“I am thirty now,” she murmured, with a sigh, and went on writing.

The old man’s fingers moved quickly among the strips of cane, and, after a silence, without raising his head, he said: “Thirty, it means naught.”

“To those without understanding,” she rejoined drily.

“‘Tis tough understanding why there’s no wedding-ring on yonder finger. There’s been many a man that’s wanted it, that’s true—the Squire’s son from Bridgley, the lord of Axwood Manor, the long soldier from Shipley Wood, and doctors, and such folk aplenty. There’s where understanding fails.”

Faith’s face flushed, then it became pale, and her eyes, suffused, dropped upon the paper before her. At first it seemed as though she must resent his boldness; but she had made a friend of him these years past, and she knew he meant no rudeness. In the past they had talked of things deeper and more intimate still. Yet there was that in his words which touched a sensitive corner of her nature.

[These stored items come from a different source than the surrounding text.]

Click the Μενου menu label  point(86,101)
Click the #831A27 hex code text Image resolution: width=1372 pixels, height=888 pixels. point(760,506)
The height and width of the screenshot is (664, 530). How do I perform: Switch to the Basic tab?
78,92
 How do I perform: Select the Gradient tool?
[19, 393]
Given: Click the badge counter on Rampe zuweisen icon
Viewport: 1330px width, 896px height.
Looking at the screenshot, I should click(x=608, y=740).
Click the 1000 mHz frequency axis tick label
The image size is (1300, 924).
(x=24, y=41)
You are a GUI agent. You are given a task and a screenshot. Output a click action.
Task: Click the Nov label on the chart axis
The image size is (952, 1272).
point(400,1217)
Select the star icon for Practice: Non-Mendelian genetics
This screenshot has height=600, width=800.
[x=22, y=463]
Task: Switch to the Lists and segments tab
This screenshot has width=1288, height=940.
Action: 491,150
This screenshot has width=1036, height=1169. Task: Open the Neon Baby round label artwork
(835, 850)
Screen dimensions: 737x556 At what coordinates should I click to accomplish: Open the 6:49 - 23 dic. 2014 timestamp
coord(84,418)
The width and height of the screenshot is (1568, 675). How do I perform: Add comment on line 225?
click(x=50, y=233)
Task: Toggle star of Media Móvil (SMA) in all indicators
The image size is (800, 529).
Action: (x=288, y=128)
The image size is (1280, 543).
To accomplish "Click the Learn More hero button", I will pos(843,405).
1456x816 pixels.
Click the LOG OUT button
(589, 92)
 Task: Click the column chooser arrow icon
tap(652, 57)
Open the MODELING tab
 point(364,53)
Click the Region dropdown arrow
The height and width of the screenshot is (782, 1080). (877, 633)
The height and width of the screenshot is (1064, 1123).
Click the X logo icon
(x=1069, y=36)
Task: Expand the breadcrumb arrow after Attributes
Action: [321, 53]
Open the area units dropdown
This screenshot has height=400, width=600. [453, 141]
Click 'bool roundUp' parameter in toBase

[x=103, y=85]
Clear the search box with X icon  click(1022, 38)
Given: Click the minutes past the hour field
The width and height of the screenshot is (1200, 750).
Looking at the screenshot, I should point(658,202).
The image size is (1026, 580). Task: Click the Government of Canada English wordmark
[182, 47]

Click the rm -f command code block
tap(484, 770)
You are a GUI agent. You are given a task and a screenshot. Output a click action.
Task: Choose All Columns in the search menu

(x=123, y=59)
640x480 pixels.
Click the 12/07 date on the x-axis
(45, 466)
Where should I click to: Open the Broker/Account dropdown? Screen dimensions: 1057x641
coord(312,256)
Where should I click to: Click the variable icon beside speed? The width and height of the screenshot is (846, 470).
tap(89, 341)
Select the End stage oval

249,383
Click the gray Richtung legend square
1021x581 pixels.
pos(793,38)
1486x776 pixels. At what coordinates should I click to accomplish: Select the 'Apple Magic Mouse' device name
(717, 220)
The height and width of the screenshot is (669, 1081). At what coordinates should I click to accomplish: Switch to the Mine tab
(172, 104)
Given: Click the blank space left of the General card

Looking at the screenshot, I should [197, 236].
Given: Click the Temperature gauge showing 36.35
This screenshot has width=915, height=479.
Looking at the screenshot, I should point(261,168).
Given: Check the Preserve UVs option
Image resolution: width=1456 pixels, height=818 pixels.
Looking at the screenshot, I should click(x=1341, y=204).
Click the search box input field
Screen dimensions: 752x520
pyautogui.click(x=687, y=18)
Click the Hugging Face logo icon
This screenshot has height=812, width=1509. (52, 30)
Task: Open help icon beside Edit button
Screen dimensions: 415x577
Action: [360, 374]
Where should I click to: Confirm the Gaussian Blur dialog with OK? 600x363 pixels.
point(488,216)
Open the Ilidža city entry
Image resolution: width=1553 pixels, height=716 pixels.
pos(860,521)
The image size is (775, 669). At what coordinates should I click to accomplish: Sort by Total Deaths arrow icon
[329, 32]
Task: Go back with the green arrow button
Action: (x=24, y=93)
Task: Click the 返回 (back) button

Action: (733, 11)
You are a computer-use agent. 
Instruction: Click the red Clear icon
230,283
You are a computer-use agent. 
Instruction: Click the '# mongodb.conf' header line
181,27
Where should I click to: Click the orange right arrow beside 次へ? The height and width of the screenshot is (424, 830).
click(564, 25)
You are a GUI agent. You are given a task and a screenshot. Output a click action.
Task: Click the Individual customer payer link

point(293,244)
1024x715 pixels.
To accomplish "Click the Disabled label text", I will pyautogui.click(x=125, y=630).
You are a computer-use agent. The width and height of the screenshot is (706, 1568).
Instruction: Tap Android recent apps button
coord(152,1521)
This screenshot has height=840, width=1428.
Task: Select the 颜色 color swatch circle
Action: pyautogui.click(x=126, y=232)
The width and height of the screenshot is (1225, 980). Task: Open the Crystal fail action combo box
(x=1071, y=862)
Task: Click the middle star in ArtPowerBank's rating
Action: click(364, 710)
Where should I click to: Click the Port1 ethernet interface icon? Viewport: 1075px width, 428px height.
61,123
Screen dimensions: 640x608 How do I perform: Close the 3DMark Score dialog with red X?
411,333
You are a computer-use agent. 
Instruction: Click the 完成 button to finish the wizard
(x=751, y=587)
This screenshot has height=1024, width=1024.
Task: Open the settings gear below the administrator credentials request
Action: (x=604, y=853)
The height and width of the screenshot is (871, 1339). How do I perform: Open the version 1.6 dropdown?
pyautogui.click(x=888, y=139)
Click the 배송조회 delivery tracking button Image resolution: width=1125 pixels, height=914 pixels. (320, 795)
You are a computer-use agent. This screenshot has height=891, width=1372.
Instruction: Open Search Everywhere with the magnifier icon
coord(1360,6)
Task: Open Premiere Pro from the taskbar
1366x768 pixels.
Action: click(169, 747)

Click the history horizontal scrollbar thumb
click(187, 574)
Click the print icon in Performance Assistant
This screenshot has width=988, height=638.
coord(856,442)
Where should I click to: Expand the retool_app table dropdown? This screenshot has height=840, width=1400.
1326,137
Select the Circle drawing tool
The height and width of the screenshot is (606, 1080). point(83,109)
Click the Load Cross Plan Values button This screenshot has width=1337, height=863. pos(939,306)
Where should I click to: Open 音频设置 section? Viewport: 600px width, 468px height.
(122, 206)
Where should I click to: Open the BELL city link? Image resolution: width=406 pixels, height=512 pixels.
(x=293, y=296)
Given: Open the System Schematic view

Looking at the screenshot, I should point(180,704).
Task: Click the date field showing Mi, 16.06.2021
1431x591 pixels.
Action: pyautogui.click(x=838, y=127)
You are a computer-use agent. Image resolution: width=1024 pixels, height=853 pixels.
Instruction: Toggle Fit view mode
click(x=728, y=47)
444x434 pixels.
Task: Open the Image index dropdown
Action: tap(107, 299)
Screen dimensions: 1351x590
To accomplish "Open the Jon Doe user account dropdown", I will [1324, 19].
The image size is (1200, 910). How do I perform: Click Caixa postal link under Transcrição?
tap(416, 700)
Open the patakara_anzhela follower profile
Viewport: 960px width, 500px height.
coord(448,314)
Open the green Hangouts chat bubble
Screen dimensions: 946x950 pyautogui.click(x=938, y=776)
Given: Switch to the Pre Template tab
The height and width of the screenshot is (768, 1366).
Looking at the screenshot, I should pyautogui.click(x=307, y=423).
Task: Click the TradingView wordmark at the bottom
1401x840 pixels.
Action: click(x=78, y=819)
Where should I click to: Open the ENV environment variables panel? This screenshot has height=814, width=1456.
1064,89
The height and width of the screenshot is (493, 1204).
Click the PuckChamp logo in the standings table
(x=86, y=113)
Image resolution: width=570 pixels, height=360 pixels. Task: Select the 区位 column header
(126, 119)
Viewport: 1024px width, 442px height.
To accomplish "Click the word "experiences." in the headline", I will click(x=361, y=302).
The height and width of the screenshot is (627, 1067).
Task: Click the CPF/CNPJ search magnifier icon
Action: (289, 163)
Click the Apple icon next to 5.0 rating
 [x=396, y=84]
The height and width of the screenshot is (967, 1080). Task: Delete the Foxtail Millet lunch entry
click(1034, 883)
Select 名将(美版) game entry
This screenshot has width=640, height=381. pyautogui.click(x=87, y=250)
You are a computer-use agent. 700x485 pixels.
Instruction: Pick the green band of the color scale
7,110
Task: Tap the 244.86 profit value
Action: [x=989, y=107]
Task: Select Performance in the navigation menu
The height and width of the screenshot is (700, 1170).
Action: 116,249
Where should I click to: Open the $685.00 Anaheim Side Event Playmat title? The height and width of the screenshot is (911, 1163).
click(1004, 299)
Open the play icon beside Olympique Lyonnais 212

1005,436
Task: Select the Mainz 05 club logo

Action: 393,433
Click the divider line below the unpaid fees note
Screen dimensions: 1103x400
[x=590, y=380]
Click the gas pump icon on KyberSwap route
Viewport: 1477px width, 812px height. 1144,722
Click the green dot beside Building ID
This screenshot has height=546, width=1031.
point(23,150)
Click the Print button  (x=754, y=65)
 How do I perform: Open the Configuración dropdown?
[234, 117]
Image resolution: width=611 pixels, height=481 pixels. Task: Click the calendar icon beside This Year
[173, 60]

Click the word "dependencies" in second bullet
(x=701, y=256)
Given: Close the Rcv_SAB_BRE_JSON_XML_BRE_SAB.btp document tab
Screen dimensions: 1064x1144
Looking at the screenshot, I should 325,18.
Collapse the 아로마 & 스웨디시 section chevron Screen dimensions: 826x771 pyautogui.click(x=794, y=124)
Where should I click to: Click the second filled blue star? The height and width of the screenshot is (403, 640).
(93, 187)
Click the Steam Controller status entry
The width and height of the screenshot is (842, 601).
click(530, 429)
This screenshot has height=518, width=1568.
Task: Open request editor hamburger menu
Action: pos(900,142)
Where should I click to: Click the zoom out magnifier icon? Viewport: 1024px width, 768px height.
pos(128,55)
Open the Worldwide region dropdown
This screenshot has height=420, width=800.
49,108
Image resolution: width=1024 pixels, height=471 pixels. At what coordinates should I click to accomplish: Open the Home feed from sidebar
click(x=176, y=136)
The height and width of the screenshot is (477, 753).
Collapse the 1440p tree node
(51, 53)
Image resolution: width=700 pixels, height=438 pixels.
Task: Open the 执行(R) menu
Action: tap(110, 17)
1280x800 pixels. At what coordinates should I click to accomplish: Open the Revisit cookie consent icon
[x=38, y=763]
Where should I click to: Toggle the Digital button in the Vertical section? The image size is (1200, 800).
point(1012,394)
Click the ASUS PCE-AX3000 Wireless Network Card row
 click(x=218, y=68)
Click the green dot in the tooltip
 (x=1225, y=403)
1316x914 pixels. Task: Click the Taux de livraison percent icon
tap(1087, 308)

“Why should I be marrying?” she asked presently. “There was my sister’s son all those years. I had to care for him.”

“Ay, older than him by a thimbleful!” he rejoined.

“Nay, till he came to live in this hut alone older by many a year. Since then he is older than me by fifty. I had not thought of marriage before he went away. Squire’s son, soldier, or pillman, what were they to me! He needed me. They came, did they? Well, and if they came?”

“And since the Egyptian went?”

A sort of sob came into her throat. “He does not need me, but he may—he will one day; and then I shall be ready. But now—”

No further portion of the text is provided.